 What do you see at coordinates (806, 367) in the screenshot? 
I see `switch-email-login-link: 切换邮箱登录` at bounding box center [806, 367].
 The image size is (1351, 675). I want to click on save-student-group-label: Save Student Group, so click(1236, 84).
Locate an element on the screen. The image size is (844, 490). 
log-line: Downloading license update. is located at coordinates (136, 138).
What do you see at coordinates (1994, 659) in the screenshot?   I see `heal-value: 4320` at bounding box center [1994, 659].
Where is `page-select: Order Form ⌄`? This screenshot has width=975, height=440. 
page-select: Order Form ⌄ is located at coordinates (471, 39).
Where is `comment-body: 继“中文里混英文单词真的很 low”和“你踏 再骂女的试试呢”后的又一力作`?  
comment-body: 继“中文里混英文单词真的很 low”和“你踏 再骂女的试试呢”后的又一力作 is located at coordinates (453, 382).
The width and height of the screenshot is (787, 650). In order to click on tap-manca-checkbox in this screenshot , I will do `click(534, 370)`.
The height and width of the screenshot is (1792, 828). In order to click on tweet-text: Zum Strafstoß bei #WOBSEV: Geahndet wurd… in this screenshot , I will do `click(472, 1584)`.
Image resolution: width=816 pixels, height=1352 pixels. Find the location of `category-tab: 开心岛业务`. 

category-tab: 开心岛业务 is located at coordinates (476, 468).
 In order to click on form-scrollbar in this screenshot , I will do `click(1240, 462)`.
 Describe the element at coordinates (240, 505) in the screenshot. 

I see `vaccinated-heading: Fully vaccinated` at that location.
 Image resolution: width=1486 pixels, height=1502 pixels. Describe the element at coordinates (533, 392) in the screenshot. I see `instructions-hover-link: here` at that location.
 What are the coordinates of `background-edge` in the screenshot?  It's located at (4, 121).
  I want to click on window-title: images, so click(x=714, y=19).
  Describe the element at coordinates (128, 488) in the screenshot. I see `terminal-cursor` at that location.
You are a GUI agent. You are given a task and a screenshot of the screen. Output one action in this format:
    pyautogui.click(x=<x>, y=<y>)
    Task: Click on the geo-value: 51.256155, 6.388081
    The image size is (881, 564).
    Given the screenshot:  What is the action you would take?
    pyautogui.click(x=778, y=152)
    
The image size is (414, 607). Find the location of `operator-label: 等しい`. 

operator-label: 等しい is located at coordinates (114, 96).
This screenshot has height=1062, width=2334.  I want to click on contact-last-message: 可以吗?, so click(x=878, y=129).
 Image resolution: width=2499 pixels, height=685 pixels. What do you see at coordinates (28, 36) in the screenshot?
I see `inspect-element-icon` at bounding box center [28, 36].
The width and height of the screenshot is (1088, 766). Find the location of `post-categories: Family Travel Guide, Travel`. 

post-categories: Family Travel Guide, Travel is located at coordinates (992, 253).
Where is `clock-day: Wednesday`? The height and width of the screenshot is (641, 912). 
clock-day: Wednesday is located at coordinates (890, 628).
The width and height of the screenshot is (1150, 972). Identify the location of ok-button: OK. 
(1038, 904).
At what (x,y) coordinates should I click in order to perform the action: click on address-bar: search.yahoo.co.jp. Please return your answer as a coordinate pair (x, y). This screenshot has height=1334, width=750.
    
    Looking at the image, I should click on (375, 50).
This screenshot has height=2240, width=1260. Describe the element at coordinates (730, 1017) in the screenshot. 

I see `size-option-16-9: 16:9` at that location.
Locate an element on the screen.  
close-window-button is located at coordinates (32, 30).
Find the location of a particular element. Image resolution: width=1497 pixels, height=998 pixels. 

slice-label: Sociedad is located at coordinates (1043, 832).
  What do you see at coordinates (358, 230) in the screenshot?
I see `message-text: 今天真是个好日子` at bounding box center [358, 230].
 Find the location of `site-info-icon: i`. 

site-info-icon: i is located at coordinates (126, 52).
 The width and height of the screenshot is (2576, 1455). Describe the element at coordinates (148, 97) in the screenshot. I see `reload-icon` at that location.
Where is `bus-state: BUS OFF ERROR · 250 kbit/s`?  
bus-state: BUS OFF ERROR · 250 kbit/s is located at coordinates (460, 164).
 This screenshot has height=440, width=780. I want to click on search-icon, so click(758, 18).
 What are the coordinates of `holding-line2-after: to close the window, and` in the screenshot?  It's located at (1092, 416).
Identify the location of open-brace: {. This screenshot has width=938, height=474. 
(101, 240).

• • • • •

◆ **WHAT TO WORK ON**
Pull out every line of the material that contains the string "categories", copying each one in full; matches are case-sensitive.

◆ **EXERCISE ANSWER**
The width and height of the screenshot is (1088, 766). Find the location of `post-categories: Family Travel Guide, Travel`. 
post-categories: Family Travel Guide, Travel is located at coordinates (992, 253).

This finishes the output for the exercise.